[[ Text under study open ]]
My posting, I notice, is sporadic. When I wrote for the Purpose Driven Connection, I wrote 5-6 days every week. So why the scatter shot writing now? I propose a few explanations:
# 1: Writing for the PDC included a contract; there was an obligation and a paycheck. But in spite of the contract, it didn’t feel like a obligation. I loved the writing and the daily discipline. Looking and listening for God and God’s presence in the world became a habit I don’t want to lose.
#2 I’ve been finishing a manuscript, writing a couple of articles, and commuting once a month between cities–a pretty lame excuse, really.
[[ Text under study closed ]]
[[ Extracted data open ]]
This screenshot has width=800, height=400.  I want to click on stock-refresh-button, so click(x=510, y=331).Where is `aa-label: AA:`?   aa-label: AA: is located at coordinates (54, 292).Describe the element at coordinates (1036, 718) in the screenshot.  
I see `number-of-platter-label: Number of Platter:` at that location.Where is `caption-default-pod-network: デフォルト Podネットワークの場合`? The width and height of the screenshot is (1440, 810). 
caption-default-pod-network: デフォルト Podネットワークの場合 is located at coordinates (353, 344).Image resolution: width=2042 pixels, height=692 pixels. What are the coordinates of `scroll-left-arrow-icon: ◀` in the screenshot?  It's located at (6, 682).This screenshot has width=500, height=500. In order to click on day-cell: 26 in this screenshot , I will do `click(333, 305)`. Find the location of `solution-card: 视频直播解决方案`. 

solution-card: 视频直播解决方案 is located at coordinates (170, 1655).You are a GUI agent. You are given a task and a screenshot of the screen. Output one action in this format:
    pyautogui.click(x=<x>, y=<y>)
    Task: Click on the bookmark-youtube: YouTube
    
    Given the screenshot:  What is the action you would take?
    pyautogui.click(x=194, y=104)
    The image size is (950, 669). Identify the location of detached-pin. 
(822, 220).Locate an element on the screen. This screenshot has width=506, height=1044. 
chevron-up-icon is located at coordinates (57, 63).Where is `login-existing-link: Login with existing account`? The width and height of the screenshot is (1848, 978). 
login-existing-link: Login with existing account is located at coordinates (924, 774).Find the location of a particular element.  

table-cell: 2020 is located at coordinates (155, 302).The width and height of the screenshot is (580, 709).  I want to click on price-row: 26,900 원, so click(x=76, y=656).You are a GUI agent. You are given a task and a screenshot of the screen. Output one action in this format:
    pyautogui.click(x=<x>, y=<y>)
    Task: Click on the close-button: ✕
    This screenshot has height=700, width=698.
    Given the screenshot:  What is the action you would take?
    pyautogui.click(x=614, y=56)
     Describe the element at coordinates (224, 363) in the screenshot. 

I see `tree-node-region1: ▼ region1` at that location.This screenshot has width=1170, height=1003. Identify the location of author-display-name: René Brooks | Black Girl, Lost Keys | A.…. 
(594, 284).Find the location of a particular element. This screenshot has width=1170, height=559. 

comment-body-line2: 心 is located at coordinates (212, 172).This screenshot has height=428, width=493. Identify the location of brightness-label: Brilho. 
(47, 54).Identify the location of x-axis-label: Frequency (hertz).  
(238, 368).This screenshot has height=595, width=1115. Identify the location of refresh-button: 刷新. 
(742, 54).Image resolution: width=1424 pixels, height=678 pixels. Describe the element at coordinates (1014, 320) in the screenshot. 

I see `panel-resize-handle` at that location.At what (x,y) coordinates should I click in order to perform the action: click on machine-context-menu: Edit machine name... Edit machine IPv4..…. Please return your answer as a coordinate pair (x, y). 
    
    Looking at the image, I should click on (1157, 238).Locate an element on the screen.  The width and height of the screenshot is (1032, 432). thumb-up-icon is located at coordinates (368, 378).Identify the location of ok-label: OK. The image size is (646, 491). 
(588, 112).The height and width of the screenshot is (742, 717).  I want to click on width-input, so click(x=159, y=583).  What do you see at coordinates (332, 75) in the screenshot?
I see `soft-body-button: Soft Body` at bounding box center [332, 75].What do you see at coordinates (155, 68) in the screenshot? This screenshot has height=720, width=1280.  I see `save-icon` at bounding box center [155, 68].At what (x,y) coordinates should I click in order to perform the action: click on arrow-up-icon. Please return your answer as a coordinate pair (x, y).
[[ Extracted data closed ]]
Task goal -
Reproduce the blog post about sporadic posting word for word, in full.

Task result -
My posting, I notice, is sporadic. When I wrote for the Purpose Driven Connection, I wrote 5-6 days every week. So why the scatter shot writing now? I propose a few explanations:
# 1: Writing for the PDC included a contract; there was an obligation and a paycheck. But in spite of the contract, it didn’t feel like a obligation. I loved the writing and the daily discipline. Looking and listening for God and God’s presence in the world became a habit I don’t want to lose.
#2 I’ve been finishing a manuscript, writing a couple of articles, and commuting once a month between cities–a pretty lame excuse, really.